## Exercise goal
Reproduce the material below line for line, without changing anything.

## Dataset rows
■ ■ ■ ■ ■ ■ ■

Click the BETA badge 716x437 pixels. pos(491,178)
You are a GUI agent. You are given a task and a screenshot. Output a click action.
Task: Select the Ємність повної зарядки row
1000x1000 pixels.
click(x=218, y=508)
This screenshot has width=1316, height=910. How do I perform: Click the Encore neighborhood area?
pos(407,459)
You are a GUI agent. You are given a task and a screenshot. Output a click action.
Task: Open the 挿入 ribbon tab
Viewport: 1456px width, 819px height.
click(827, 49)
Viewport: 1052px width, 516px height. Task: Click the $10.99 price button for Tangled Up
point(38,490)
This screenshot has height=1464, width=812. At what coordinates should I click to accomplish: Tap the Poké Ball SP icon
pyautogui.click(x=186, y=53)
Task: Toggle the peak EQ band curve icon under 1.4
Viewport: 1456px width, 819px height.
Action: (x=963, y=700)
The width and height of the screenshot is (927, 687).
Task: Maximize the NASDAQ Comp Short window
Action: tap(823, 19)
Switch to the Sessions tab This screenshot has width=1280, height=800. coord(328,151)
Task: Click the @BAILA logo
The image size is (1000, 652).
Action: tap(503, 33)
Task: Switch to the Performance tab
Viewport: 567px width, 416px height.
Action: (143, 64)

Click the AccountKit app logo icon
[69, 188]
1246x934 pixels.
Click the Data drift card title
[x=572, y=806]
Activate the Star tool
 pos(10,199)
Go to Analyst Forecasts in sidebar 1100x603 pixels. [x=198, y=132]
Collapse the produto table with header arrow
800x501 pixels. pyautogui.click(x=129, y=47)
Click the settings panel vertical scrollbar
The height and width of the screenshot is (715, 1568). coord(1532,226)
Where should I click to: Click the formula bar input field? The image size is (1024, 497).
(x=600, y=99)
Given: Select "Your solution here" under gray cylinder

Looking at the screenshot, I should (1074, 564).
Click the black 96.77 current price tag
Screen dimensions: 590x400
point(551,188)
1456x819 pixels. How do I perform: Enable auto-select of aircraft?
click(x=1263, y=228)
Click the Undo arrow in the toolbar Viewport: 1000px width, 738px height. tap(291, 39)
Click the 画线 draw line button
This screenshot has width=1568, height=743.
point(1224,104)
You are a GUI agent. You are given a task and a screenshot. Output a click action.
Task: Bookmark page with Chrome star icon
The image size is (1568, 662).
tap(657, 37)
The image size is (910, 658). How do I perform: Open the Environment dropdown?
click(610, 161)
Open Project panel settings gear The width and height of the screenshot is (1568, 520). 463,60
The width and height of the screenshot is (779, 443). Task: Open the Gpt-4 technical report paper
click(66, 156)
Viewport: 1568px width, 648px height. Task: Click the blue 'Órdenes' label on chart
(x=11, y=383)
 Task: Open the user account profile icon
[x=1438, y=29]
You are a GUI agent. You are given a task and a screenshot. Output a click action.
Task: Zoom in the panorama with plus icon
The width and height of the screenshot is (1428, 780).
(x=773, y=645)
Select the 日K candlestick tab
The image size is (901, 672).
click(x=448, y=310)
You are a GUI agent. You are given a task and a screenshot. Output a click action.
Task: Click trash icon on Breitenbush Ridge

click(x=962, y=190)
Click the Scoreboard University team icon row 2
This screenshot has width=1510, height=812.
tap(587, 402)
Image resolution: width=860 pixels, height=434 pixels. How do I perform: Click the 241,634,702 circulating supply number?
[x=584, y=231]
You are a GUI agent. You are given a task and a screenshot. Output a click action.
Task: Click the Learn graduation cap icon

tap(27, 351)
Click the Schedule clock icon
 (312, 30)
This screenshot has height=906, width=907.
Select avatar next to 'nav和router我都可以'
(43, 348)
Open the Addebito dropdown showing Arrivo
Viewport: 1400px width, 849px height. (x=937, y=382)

■ ■ ■ ■ ■ ■ ■

## Full response
Click the BETA badge 716x437 pixels. pos(491,178)
You are a GUI agent. You are given a task and a screenshot. Output a click action.
Task: Select the Ємність повної зарядки row
1000x1000 pixels.
click(x=218, y=508)
This screenshot has width=1316, height=910. How do I perform: Click the Encore neighborhood area?
pos(407,459)
You are a GUI agent. You are given a task and a screenshot. Output a click action.
Task: Open the 挿入 ribbon tab
Viewport: 1456px width, 819px height.
click(827, 49)
Viewport: 1052px width, 516px height. Task: Click the $10.99 price button for Tangled Up
point(38,490)
This screenshot has height=1464, width=812. At what coordinates should I click to accomplish: Tap the Poké Ball SP icon
pyautogui.click(x=186, y=53)
Task: Toggle the peak EQ band curve icon under 1.4
Viewport: 1456px width, 819px height.
Action: (x=963, y=700)
The width and height of the screenshot is (927, 687).
Task: Maximize the NASDAQ Comp Short window
Action: tap(823, 19)
Switch to the Sessions tab This screenshot has width=1280, height=800. coord(328,151)
Task: Click the @BAILA logo
The image size is (1000, 652).
Action: tap(503, 33)
Task: Switch to the Performance tab
Viewport: 567px width, 416px height.
Action: (143, 64)

Click the AccountKit app logo icon
[69, 188]
1246x934 pixels.
Click the Data drift card title
[x=572, y=806]
Activate the Star tool
 pos(10,199)
Go to Analyst Forecasts in sidebar 1100x603 pixels. [x=198, y=132]
Collapse the produto table with header arrow
800x501 pixels. pyautogui.click(x=129, y=47)
Click the settings panel vertical scrollbar
The height and width of the screenshot is (715, 1568). coord(1532,226)
Where should I click to: Click the formula bar input field? The image size is (1024, 497).
(x=600, y=99)
Given: Select "Your solution here" under gray cylinder

Looking at the screenshot, I should (1074, 564).
Click the black 96.77 current price tag
Screen dimensions: 590x400
point(551,188)
1456x819 pixels. How do I perform: Enable auto-select of aircraft?
click(x=1263, y=228)
Click the Undo arrow in the toolbar Viewport: 1000px width, 738px height. tap(291, 39)
Click the 画线 draw line button
This screenshot has width=1568, height=743.
point(1224,104)
You are a GUI agent. You are given a task and a screenshot. Output a click action.
Task: Bookmark page with Chrome star icon
The image size is (1568, 662).
tap(657, 37)
The image size is (910, 658). How do I perform: Open the Environment dropdown?
click(610, 161)
Open Project panel settings gear The width and height of the screenshot is (1568, 520). 463,60
The width and height of the screenshot is (779, 443). Task: Open the Gpt-4 technical report paper
click(66, 156)
Viewport: 1568px width, 648px height. Task: Click the blue 'Órdenes' label on chart
(x=11, y=383)
 Task: Open the user account profile icon
[x=1438, y=29]
You are a GUI agent. You are given a task and a screenshot. Output a click action.
Task: Zoom in the panorama with plus icon
The width and height of the screenshot is (1428, 780).
(x=773, y=645)
Select the 日K candlestick tab
The image size is (901, 672).
click(x=448, y=310)
You are a GUI agent. You are given a task and a screenshot. Output a click action.
Task: Click trash icon on Breitenbush Ridge

click(x=962, y=190)
Click the Scoreboard University team icon row 2
This screenshot has width=1510, height=812.
tap(587, 402)
Image resolution: width=860 pixels, height=434 pixels. How do I perform: Click the 241,634,702 circulating supply number?
[x=584, y=231]
You are a GUI agent. You are given a task and a screenshot. Output a click action.
Task: Click the Learn graduation cap icon

tap(27, 351)
Click the Schedule clock icon
 (312, 30)
This screenshot has height=906, width=907.
Select avatar next to 'nav和router我都可以'
(43, 348)
Open the Addebito dropdown showing Arrivo
Viewport: 1400px width, 849px height. (x=937, y=382)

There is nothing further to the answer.